La stessa assessora (che predilige il termine maschile di assessore e consigliere anche in spregio alla grammatica italiana) con l’infelice espressione “piagnisteo femminista”, ha tirato un calcio ad anni e anni di conquiste femministe, comprese quelle delle suffragette le cui battaglie all’inizio del secolo scorso consentirono di arrivare al suffragio universale e alla scrittura della parità di genere scolpita dall’art.3 della nostra Costituzione: “tutti i cittadini hanno pari dignità sociale e sono eguali davanti alla legge senza distinzione di sesso” [..], ribadita all’art. 37: “la donna lavoratrice ha gli stessi diritti e, a parità di lavoro, le stesse retribuzioni che spettano al lavoratore” e all’art.51 : “tutti i cittadini dell’uno e dell’altro sesso possono accedere agli uffici pubblici e alle cariche elettive in condizioni di eguaglianza secondo i requisiti stabiliti dalla legge.
A tale fine la Repubblica promuove con appositi provvedimenti le pari opportunità tra uomini e donne”.
La scelta del 25 novembre come celebrazione della Giornata contro la violenza di genere risale al 1981, quando le attiviste dei diritti per le donne (le femministe da piagnisteo) scelsero la data in onore delle sorelle Mirabal, tre attiviste politiche della Repubblica Dominicana che vennero brutalmente uccise proprio il 25 novembre nel 1960 per ordine del dittatore del paese, Rafael Trujillo.
Come definita dalla Dichiarazione sull’Eliminazione della Violenza contro le Donne emanata dall’Assemblea Generale dell’Onu nel 1993, la violenza sulle donne è: “ogni atto di violenza basato sul genere che risulti, o potrebbe risultare in, sofferenza e danni fisici o psicologici per le donne, incluse le minacce di tali atti, la coercizione o l’arbitraria deprivazione della libertà, che occorra in pubblico o nella vita privata”.
Quando all’interno di un luogo istituzionale o da parte di un rappresentante istituzionale o perfino della massima autorità cittadina si usa la violenza verbale o lo scherno contro una persona che esprime dissenso, se quella persona è femminile si incappa esattamente in quel tipo di violenza psicologica che alimenta il maschilismo da cui discendono le degenerazioni di violenza di genere.

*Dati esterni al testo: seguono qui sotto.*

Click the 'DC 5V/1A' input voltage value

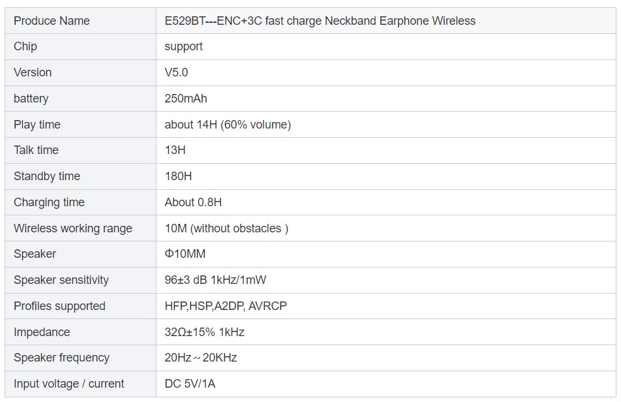[x=190, y=384]
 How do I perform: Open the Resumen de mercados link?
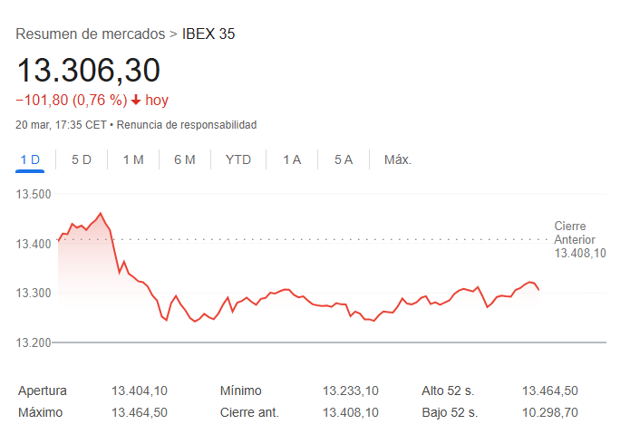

Dunque l’auspicio è che il contrasto alla violenza di genere parta dal cuore stesso del dibattito politico istituzionale cittadino e nazionale e che soprattutto le donne di potere, siano esse premier, direttrici d’orchestra, assessore o consigliere introiettino il diritto ad essere riconosciute nella valenza della propria differenza di genere, rimarcandone l’uso adeguato della parola.
“Nessun mondo nuovo, senza un nuovo linguaggio” (Ingeborg Bachmann).